#### TEXTABSCHNITT
%%
(Symbolbild, wenn nachfolgend ohne Bildquelle unter Text) / Quelle der Infos: Stadt Freiburg
Akute Lebensgefahr durch dünnes Eis besteht aktuell auf Seen und Weihern in Freiburg. Trotz der anhaltenden Minusgrade sind die Eisflächen nicht tragfähig und können jederzeit einbrechen.
Wie die Stadt Freiburg im Breisgau mitteilt, ist das Betreten öffentlicher Eisflächen deshalb verboten. Wer die gefrorenen Flächen dennoch nutzt, bringe sich selbst und andere in ernsthafte Gefahr. Die Stadt warnt ausdrücklich davor, die Eisdecken zu betreten oder zu befahren.
Auch der Waldsee Freiburg bleibt gesperrt. Eine aktuelle Messung habe ergeben, dass die Eisschicht dort nicht ausreichend dick ist. Zusätzlich verschärft angekündigtes Tauwetter die Situation weiter, sodass in den kommenden Tagen nicht mit einer sicheren Eisdicke zu rechnen ist.
Die Stadt appelliert an die Bevölkerung, die Absperrungen zu respektieren und insbesondere Kinder von Eisflächen fernzuhalten. Rettungseinsätze auf einbrechendem Eis stellen auch für Helferinnen und Helfer ein erhebliches Risiko dar.
%%
#### MATERIALSAMMLUNG
%%
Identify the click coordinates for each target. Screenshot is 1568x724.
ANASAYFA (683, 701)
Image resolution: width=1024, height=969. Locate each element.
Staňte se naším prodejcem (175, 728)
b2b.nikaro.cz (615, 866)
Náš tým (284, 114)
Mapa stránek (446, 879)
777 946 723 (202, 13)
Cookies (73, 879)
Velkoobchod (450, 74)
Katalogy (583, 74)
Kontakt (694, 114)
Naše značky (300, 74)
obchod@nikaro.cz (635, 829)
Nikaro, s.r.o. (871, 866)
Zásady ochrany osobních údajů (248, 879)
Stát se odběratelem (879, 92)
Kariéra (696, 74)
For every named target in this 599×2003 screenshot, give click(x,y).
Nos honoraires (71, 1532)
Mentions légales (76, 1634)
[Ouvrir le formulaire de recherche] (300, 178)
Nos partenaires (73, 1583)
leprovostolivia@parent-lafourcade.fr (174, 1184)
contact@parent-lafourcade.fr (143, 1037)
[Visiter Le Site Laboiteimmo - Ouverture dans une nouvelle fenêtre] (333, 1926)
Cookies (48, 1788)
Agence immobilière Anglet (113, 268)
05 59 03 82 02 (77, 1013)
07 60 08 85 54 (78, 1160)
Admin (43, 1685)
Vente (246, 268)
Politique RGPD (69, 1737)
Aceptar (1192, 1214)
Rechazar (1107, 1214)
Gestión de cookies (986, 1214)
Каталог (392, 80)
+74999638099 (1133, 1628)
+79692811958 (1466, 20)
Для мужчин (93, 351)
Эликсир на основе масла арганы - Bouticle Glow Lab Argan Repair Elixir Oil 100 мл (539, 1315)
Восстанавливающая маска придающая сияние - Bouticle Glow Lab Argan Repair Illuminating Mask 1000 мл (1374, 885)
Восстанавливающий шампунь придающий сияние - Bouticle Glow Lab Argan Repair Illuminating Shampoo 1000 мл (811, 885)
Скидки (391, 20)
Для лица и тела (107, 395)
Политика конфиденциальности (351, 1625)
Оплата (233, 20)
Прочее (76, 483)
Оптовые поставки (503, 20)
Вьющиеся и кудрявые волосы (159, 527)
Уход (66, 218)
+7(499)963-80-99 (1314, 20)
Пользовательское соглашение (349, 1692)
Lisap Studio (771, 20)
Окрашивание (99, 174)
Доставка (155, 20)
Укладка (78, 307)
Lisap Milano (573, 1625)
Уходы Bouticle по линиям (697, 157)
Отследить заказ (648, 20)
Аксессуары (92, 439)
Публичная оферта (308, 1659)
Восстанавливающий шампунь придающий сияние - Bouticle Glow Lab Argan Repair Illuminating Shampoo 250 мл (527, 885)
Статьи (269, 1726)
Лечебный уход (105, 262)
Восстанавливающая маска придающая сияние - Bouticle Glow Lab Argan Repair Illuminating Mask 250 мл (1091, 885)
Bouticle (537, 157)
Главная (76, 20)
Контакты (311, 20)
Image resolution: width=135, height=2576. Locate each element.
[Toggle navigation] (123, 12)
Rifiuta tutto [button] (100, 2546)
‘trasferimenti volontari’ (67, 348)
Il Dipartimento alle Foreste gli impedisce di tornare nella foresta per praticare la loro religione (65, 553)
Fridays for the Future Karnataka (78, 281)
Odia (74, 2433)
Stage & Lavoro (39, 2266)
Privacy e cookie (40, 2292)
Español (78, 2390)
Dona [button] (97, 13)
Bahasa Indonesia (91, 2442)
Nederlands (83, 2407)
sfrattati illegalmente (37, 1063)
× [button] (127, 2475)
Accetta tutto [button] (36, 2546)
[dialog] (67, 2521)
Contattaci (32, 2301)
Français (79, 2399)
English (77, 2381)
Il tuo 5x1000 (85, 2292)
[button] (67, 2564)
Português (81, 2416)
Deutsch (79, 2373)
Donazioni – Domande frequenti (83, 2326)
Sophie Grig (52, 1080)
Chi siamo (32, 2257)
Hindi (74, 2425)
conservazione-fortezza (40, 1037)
%%
#### ÜBUNGSAUFGABEN
1) Warum bleibt laut der Meldung über dünnes Eis in Freiburg der Waldsee gesperrt?
2) Übersetze diesen Satz aus der Meldung über dünnes Eis in Freiburg ins Englische: „Trotz der anhaltenden Minusgrade sind die Eisflächen nicht tragfähig und können jederzeit einbrechen.“

#### LÖSUNGEN
1) Eine aktuelle Messung hat ergeben, dass die Eisschicht dort nicht dick genug ist.

2) Despite the continuing sub-zero temperatures, the ice surfaces cannot bear any weight and may give way at any time.